--- Start Text section ---

I already linked to my year in reading post for The Millions, but before I realized they wanted something short I did the usual maniacal scroll through the year's blog posts, and made a demented cheat sheet for the purposes of summary. I am too lazy to write it up with links, but I think I'll gather the names here with a few thoughts, by category. Anything I mention here is pretty strongly recommended unless I say otherwise.
New and newish 'literary' novels: Hilary Mantel, Wolf Hall; Per Petterson, Out Stealing Horses (I'd had this lying around forever, somehow didn't quite pick it up, but I really loved it); Jonathan Franzen, Freedom (couldn't put it down); Michelle Huneven's Blame (this book deserved more attention than it got, I thought it was very good indeed, at least as good as Kate Christensen's Trouble). Sam Lipsyte's The Ask belongs in this group too, only I read it in the form of an advance reading copy in 2009!
I thoroughly enjoyed Justin Cronin's The Passage, and do not agree with the verdict of it offered in this hilarious albeit mean-spirited list of the 10 worst novels of 2010 (but I do agree with one of his assessments, a book I read only a chunk of but disliked so much I haven't even mentioned it on my blog!).
Lewis Shiner's Black & White (you can get here for free!) is stunningly good and generically unplaceable; it could have been published as literary fiction or crime or fantasy, it is just when it comes down to it an excellent novel.

--- End Text section ---
--- Start Dataset extract ---

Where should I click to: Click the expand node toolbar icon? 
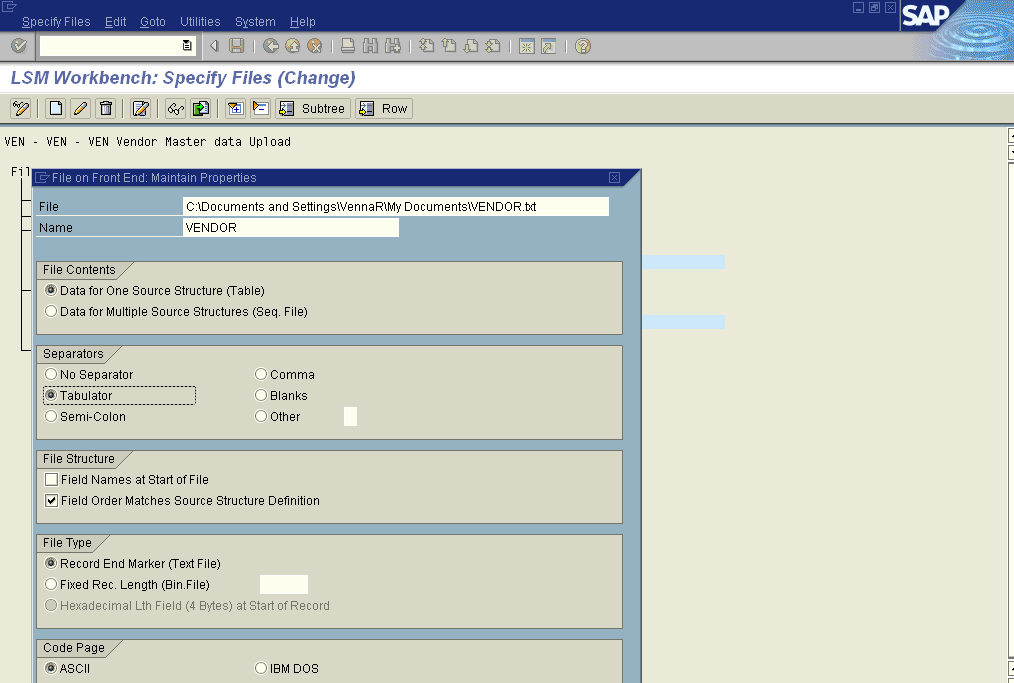[235, 108]

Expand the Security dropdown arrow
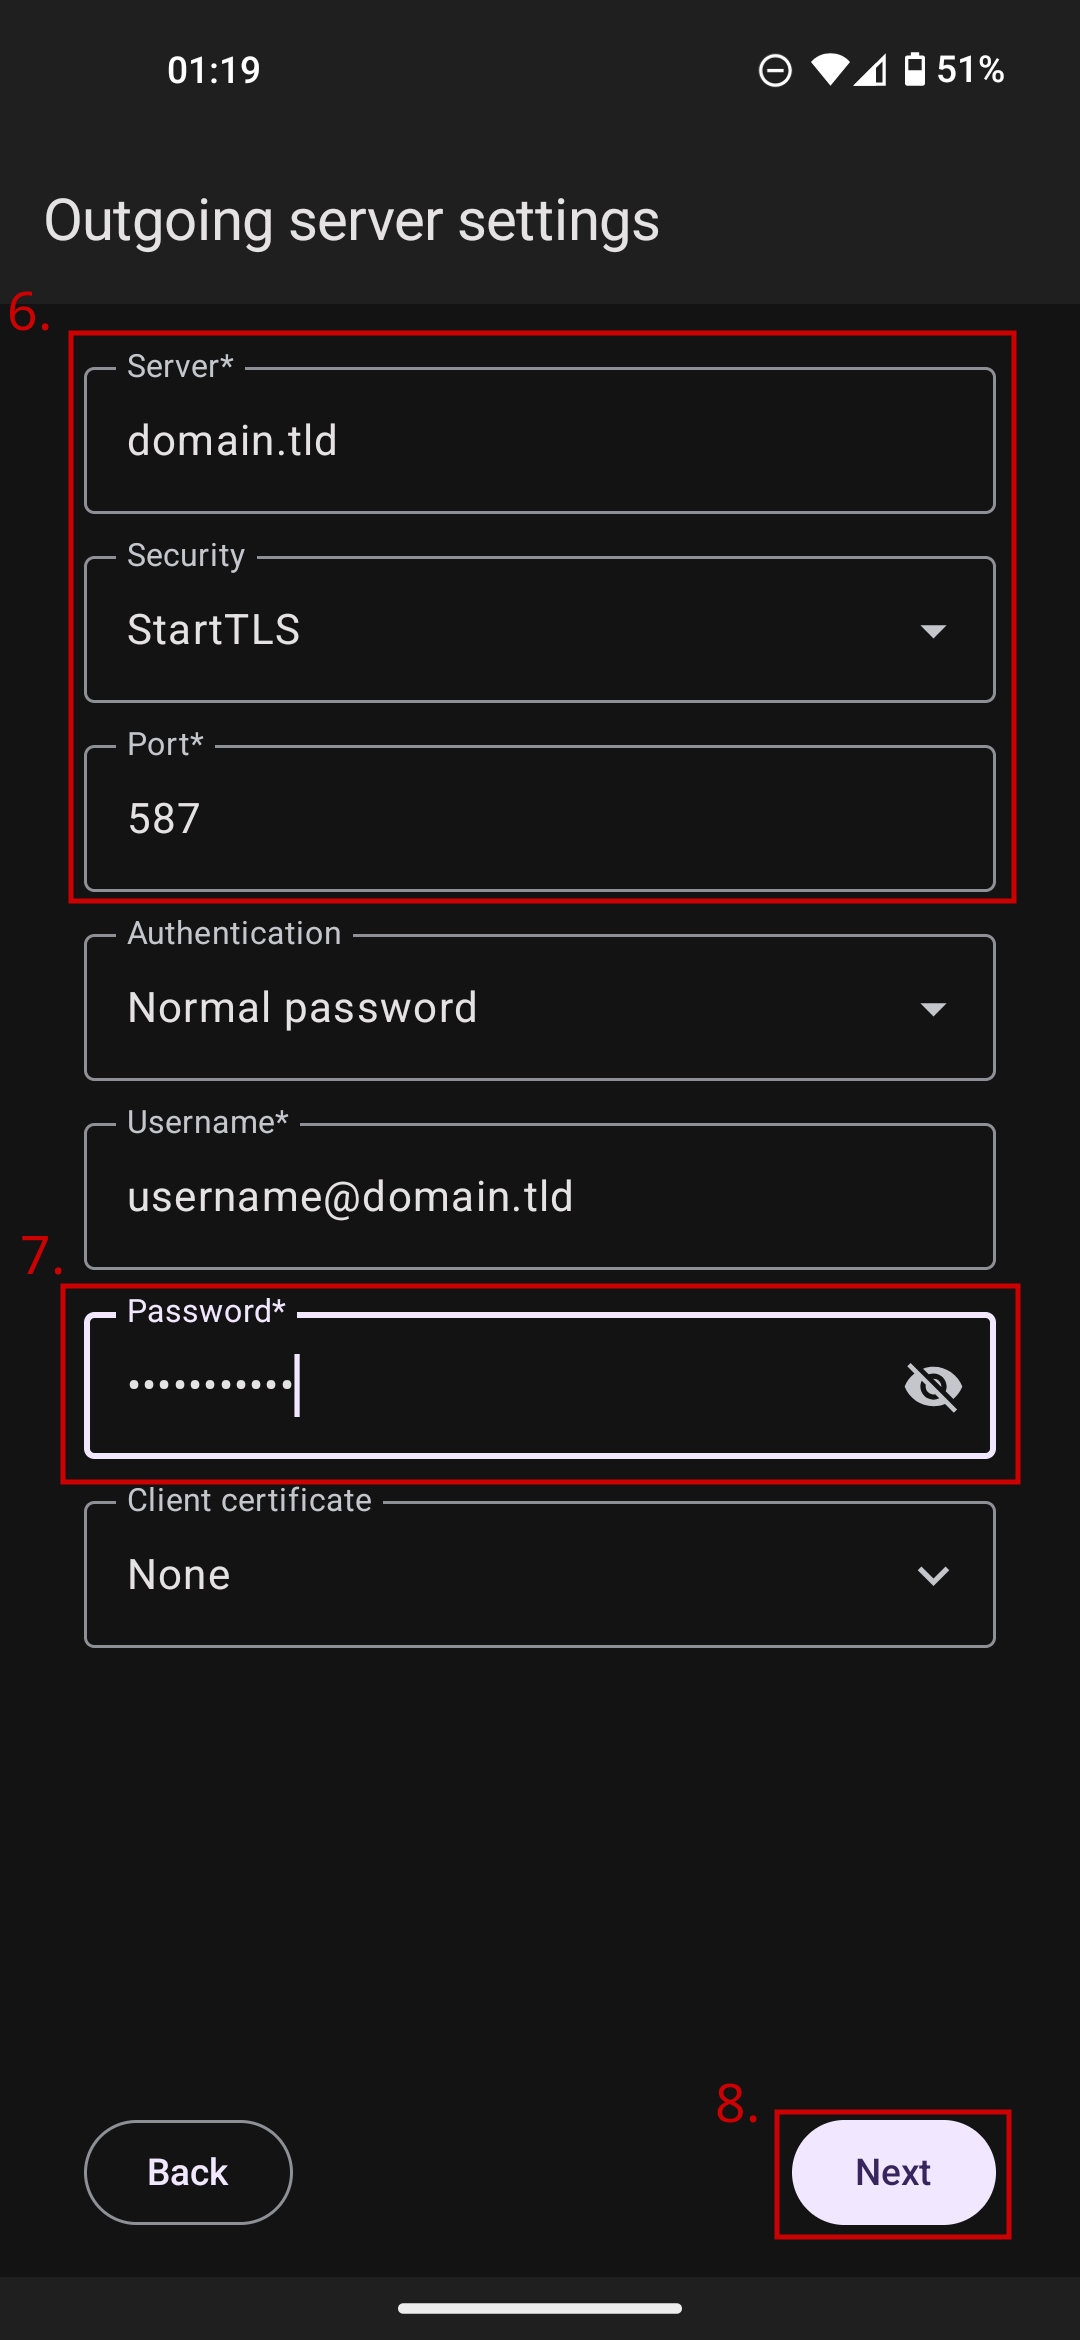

--- End Dataset extract ---

— Requirements —
1. Copy everything in the reading post from "Lewis Shiner's Black" down to "an excellent novel.", swapping "excellent novel" for "remarkable book".
2. Answer these about the reading post:
(a) Which Jonathan Franzen novel is listed?
(b) In what form did the writer read Sam Lipsyte's The Ask?
(c) As which three kinds of fiction could Black & White have been published?

— Results —
1.
Lewis Shiner's Black & White (you can get here for free!) is stunningly good and generically unplaceable; it could have been published as literary fiction or crime or fantasy, it is just when it comes down to it an remarkable book.

2.
(a) Freedom
(b) An advance reading copy, in 2009
(c) Literary fiction, crime, or fantasy